The LGA has produced a list of 250 words that council staff should not use, including ‘trialogue’, ‘webinar’, ‘clienting’ and phrases such as ‘goldfish bowl facilitated conversation’. Mr. Taylor said getting rid of obviously meaningless jargon was admirable but added that the banned list would not really help. “It’ll just get replaced with another set of nonsense, which may be one of the reasons the LGA has been producing this list for several years now,” he added.
He said a better goal would be to try to change the culture of the public sector. Getting staff to think like normal people would help them to communicate with normal people. “Plain English is a step in the right direction, but it can be very uninspiring. Engaging language is the most effective,” he said.

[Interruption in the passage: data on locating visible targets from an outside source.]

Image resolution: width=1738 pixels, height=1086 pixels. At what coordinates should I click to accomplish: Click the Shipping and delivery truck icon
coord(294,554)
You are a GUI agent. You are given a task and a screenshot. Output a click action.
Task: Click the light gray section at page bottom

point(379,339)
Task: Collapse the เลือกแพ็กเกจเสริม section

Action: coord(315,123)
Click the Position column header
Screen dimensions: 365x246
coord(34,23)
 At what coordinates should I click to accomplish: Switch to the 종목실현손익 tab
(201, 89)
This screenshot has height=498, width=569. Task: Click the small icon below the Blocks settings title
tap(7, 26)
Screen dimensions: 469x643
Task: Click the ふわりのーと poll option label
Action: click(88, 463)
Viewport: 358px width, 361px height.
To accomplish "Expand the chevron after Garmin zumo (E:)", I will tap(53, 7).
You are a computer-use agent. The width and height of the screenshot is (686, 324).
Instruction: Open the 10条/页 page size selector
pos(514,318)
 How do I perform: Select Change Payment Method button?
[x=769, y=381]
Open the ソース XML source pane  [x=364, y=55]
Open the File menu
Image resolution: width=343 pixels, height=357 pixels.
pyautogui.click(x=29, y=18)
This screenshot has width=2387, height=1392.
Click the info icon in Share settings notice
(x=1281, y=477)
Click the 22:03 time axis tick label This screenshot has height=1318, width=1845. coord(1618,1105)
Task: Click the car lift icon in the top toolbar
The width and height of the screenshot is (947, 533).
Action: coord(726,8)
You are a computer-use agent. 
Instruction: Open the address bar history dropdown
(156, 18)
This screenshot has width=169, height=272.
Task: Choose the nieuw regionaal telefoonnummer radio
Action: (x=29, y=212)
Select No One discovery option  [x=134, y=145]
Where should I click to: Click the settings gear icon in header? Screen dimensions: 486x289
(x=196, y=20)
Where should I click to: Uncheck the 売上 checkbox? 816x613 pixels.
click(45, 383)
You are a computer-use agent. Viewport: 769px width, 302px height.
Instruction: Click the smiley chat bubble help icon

The LGA said the words on its latest list had been taken from the European Union, central government, quangos, regional government, business management speak and public relations phrases. While there was a place for technical language, jargon had to be removed from documents and publications aimed at the public. The LGA chairman, Margaret Eaton said: “During the recession, it is vital that we explain to people in plain English how to get access to the services the public sector provides with taxpayers’ money.”